Cold atmospheric plasma (CAP) has the potential to interact with tissue or cells leading to fast, painless and efficient disinfection and furthermore has positive effects on wound healing and tissue regeneration. For clinical implementation it is necessary to examine how CAP improves wound healing and which molecular changes occur after the CAP treatment. In the present study we used the second generation MicroPlaSter ß® in analogy to the current clinical standard (2 min treatment time) in order to determine molecular changes induced by CAP using in vitro cell culture studies with human fibroblasts and an in vivo mouse skin wound healing model. Our in vitro analysis revealed that the CAP treatment induces the expression of important key genes crucial for the wound healing response like IL-6, IL-8, MCP-1, TGF-ß1, TGF-ß2, and promotes the production of collagen type I and alpha-SMA. Scratch wound healing assays showed improved cell migration, whereas cell proliferation analyzed by XTT method, and the apoptotic machinery analyzed by protein array technology, was not altered by CAP in dermal fibroblasts.

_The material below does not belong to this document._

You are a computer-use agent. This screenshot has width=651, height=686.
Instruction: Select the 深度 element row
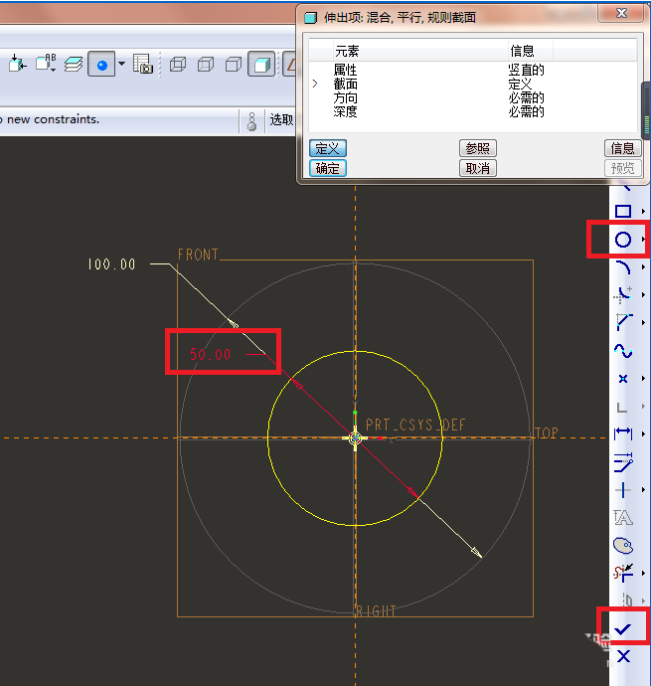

An in vivo wound healing model confirmed that the CAP treatment affects above mentioned genes involved in wound healing, tissue injury and repair. Additionally, we observed that the CAP treatment improves wound healing in mice, no relevant side effects were detected. We suggest that improved wound healing might be due to the activation of a specified panel of cytokines and growth factors by CAP. In summary, our in vitro human and in vivo animal data suggest that the 2 min treatment with the MicroPlaSter ß® is an effective technique for activating wound healing relevant molecules in dermal fibroblasts leading to improved wound healing, whereas the mechanisms which contribute to these observed effects have to be further investigated.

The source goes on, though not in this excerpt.